:: Selected extract

There is never no-market for a certain type of vehicle and big coupes still have a market. But honestly can something that looks like the Solara even begin to accomplish what a Buick could look like if designed properly? And especially if it's on the same exponentially better track the Lucerne and the Enclave were designed off of...

When you see a certain type of vehicle gone from the market for a little while (and big coupes have been gone for a while now with no real great ones being made today) they can come back. We're not talking minivans being replaced by SUV's here, we're talking about a one-of-a-kind vehicle that there is NO replacement for. You can buy a small couple or a big sedan but those aren't the same.

A fantastic beautifully styled Buick coupe would not only make Buick's image go through the roof with younger potential buyers, the market is lax currently and Buick can have a virtual monopoly on elegantly styled big coupes... the only reason big coupes aren't popular anymore is because people forgot how to design them...

The last gen Riv than was only selling 10k a year by it's final run probably had a lot to do with the fact that they only offered the Supercharged option and that is something not a lot of people are willing to commit to. That typically means if you want to treat it right you need to give it a lot better gas. THe non-supercharged Riv was cut in 96 or 97 and so by the time 99 came around and the vehicle had been out for a while and it wasn't offering many options- of course it's not going to sell great.

::::

→ **Problem statement**
Rewrite the Buick coupe post from "There is never" to "aren't the same.", putting "large coupes" in place of "big coupes".

:: Raw data

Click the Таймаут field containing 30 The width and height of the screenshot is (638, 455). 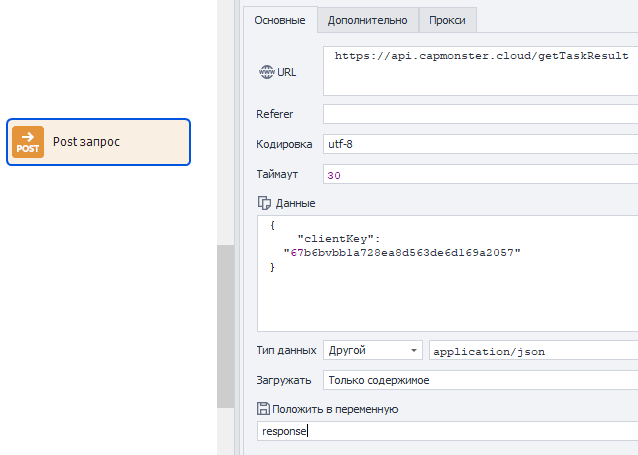pos(480,175)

::::

→ **Task answer**
There is never no-market for a certain type of vehicle and large coupes still have a market. But honestly can something that looks like the Solara even begin to accomplish what a Buick could look like if designed properly? And especially if it's on the same exponentially better track the Lucerne and the Enclave were designed off of...

When you see a certain type of vehicle gone from the market for a little while (and large coupes have been gone for a while now with no real great ones being made today) they can come back. We're not talking minivans being replaced by SUV's here, we're talking about a one-of-a-kind vehicle that there is NO replacement for. You can buy a small couple or a big sedan but those aren't the same.